# Best transfer paper for sublimation



## shirtman69 (Apr 23, 2014)

I got epson a1430 with sublimation inks just wondering whats the best transfer paper to get?


----------



## freebird1963 (Jan 21, 2007)

What are you using for a ICC profile. ? THe paper that the profile was made with should probably be the paper to be using. Its possible that other papers will throw off your colors.
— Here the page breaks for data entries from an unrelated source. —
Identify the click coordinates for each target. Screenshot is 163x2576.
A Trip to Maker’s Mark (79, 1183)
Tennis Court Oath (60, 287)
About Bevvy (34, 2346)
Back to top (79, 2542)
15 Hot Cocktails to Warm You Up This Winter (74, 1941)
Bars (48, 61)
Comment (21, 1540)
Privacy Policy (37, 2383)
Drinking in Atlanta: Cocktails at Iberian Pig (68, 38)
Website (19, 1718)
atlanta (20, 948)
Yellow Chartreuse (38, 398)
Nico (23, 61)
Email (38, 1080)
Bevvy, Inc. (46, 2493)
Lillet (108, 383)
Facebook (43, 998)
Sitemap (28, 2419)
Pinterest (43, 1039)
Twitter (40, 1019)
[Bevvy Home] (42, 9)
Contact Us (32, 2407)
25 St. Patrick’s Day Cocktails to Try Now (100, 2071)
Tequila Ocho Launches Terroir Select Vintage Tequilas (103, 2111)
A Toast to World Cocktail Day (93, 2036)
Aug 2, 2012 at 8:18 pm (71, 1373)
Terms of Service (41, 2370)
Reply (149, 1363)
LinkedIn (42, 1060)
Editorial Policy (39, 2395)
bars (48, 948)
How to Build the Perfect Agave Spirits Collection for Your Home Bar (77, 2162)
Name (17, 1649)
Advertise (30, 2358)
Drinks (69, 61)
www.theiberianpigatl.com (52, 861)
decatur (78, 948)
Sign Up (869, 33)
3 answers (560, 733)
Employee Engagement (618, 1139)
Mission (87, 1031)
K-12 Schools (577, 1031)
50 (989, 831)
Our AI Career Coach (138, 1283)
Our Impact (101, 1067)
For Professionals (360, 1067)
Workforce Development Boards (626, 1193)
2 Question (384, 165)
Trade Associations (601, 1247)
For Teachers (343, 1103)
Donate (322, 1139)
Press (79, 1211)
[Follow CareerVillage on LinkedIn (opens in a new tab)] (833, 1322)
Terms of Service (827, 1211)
As for the best. There is no best. If there was there only be one paper being sold. Get samples and press. Some papers work better for fabric and others for hard goods and some paper are all around use.
Some have a sticky coating to help stay in place others dont.

Good Luck


----------



## shirtman69 (Apr 23, 2014)

freebird1963 said:


> What are you using for a ICC profile. ? THe paper that the profile was made with should probably be the paper to be using. Its possible that other papers will throw off your colors.
> 
> As for the best. There is no best. If there was there only be one paper being sold. Get samples and press. Some papers work better for fabric and others for hard goods and some paper are all around use.
> Some have a sticky coating to help stay in place others dont.
> ...


I tried the icc profile that was sent with the inks and wasnt happy with it. going to try out different transfer paper today and try some other icc profiles that was sent to me and see how I go


----------



## macman29681 (May 24, 2013)

mark747 said:


> I got epson a1430 with sublimation inks just wondering whats the best transfer paper to get?


I have tried various papers for my 1430 and I found the TexPrintXP HR works the best. Make sure you don't get the TexPrintXP R that is for Ricoh machines. JDS Industries has a good price on it.


----------



## mgparrish (Jul 9, 2005)

mark747 said:


> I got epson a1430 with sublimation inks just wondering whats the best transfer paper to get?


There are 2 basic types of papers, general purpose and hi release.

Hi release is typically for garments. In this example for TexPrint HR it is for garments and back printed glass. Hard goods you should use a general purpose paper like "Dyetrans" brand for example.

But if you ink supplier recommends your paper(s) it is usually because the profile they offer were based on specific papers.

DyeTrans Multi-Purpose SPP Cut Sheet - DyeTrans.com

"DyeTrans Multi-Purpose SPP Cut Sheet
DyeTrans general purpose sublimation paper works on everything except textured glass cutting boards, coasters and textured-faced clocks. This paper is recommended primarily for hard things such as FRP, hardboard and metal. This is a good paper for start-ups as this frees the newcomer of trying to remember which paper to use. DyeTrans Multi-Purpose is cheaper and more forgiving in offering wide dwell time windows and helping to prevent ghosting."

Beaver TexPrintXP-HR Multi-Purpose Cut Sheet - DyeTrans.com

"Beaver TexPrintXP-HR Multi-Purpose Cut Sheet
Beaver TexPrintXP™ -HR Paper is a semi-high release paper that works on everything except some ceramic mugs. Recommended for soft things such as shirts and products made from mousepad material. While this paper will work on hard substrates, the extra ink release is wasted on them and could cause an over saturation of the image should transfer parameters (time/temp/pressure) aren’t just right. Note that this paper will work fine on glass."


----------